ISLAMABAD: Prime Minister Imran Khan reiterated on Thursday that the Covid-19 pandemic was a global problem that required a global solution, urging the developed world to “put their minds together”.
“If developed countries put their minds together and treat this as a global situation, I think we will all come out of it unscathed. Right now things look bleak, but if we treat it as a global issue the world will come out of it,” Prime Minister Khan said while addressing a virtual High-Level Event on Financing for Development (FFD) in Era of COVID-19 and Beyond.
The event was hosted by the prime ministers of Canada and Jamaica and the UN secretary general.
About 50 leaders took part in the event on development financing, including Italian Prime Minister Giuseppe Conte, South African President Cyril Ramaphosa, Canadian Prime Minister Justin Trudeau, British Prime Minister Boris Johnson and Costa Rican President Carlos Alvarado Quesada. Several leaders, such as German Chancellor Angela Merkel and French President Emmanuel Macron, said the crisis could be an opportunity to grow a “more resilient” economy to aid the fight against global warming.
Addressing a world event online, Imran shares his vision on possible ways to address debt issue, financial challenges facing developing countries
PM Khan said that when Pakistan imposed lockdown measures to curb the spread of the virus, everything came to a standstill, as it did in most economies of the world, and the biggest issue for economies like Pakistan was to look after the most vulnerable section of population, and the people affected in the non-formal sector of economy.
In his address, the prime minister shared his vision on possible ways to address the debt issue and the enormous financial challenges facing developing countries. He said that while these problems had been faced by most countries, the developing world had taken a larger hit. He maintained that when compared with the stimulus packages of other developed countries, the developing world had only given $7 trillion to stimulate their economies.

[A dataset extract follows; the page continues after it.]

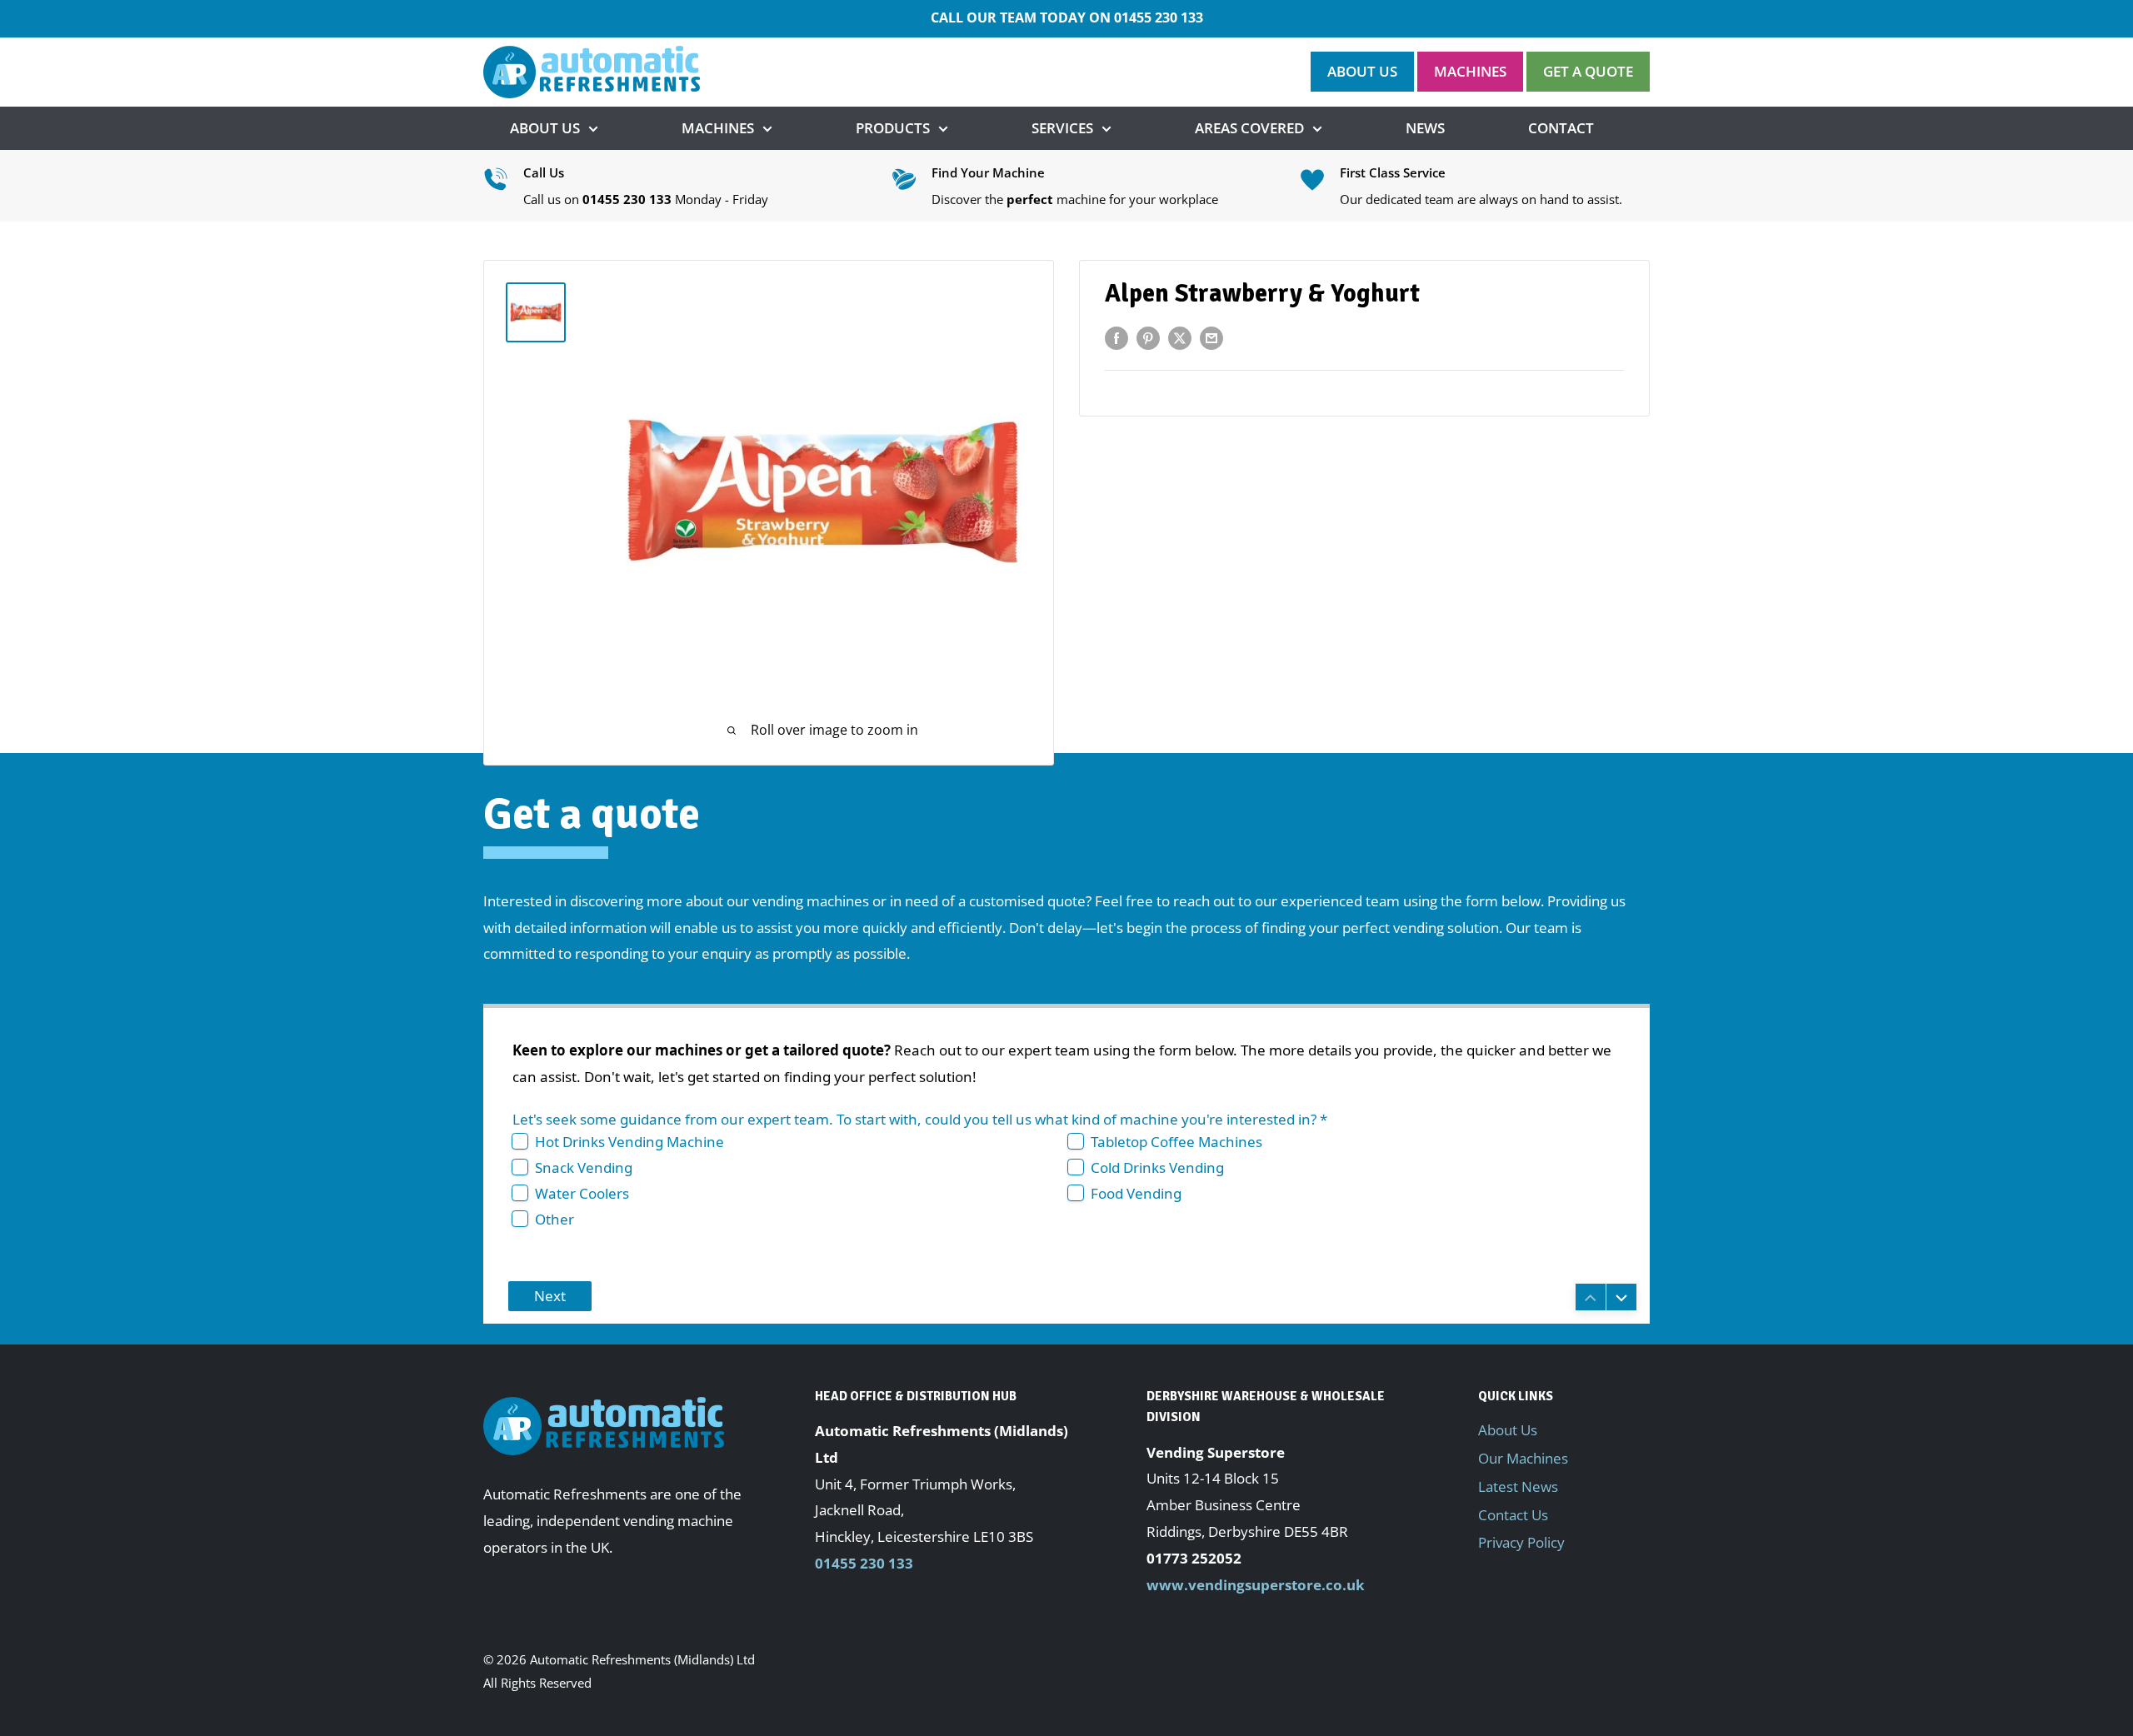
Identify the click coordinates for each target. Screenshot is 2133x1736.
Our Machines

“When you compare that with the developing world, unfortunately we do not have the fiscal space to revive our economy, to look after the most vulnerable section of our society. Out of a population of 220 million, almost 150m were counted among the most vulnerable section including the non-formal sector, daily wagers, weekly wagers, whose families are dependent on them earning money so that they could eat. But the problem was and the problem is that we have falling exports and remittances. We had big, ambitious plans to revive our tourism sector, and all this took a nosedive,” he added.
PM Khan said Pakistan had an ambitious programme of fighting climate change by planting 10 billion trees, but all this money was diverted into dealing with the effects of the coronavirus lockdown. He referred to his discussions with the leaders of Ethiopia, Nigeria and Egypt and said he was informed that those countries too were facing problems similar to the ones being faced by Pakistan.
“Therefore, I really welcome the G20’s initiative,” the prime minister said, referring to the group’s decision to include all countries under the World Bank’s International Development Association (IDA) to be eligible for debt relief.
He said there were 1.5 billion people in the developed world, but the developing world faced a population of six billion people. “Unless the problem is dealt with holistically as a global problem with global solutions, the world is not going to recover from this recession if the bigger part of the world’s population is wallowing in poverty,” Mr Khan told the event.
Meanwhile, the foreign affairs ministry has said the invitation extended to Prime Minister Khan reflects the recognition of his role as a sincere spokesman for developing countries and the timeliness of his call for collective action to overcome the debt distress of so many developing countries.
The prime minister’s leading role in advancing solutions to the vital issues of debt, liquidity, investment and sustainable development will greatly enhance the prospects for Pakistan and other developing countries to secure the international support, it added.
Prime Minister Khan had in April issued a call for a “Global Initiative on Debt Relief” to create fiscal space for developing countries to enable them to recover from the current crisis and revive sustainable economic growth. In response to his call, and under Pakistan’s leadership, a representative group of developing and developed countries, and major financial institutions, have commenced informal consultations on the sidelines of the United Nations to evolve an agreement on some measures and practical actions to address the debt challenge of developing countries.
Concluding his address, the prime minister urged the UN secretary general and the Canadian and Jamaican prime ministers to “pursue these initiatives” as it was important that the world became insular when the pandemic hit and it was very important that the world now looks at this whole issue globally.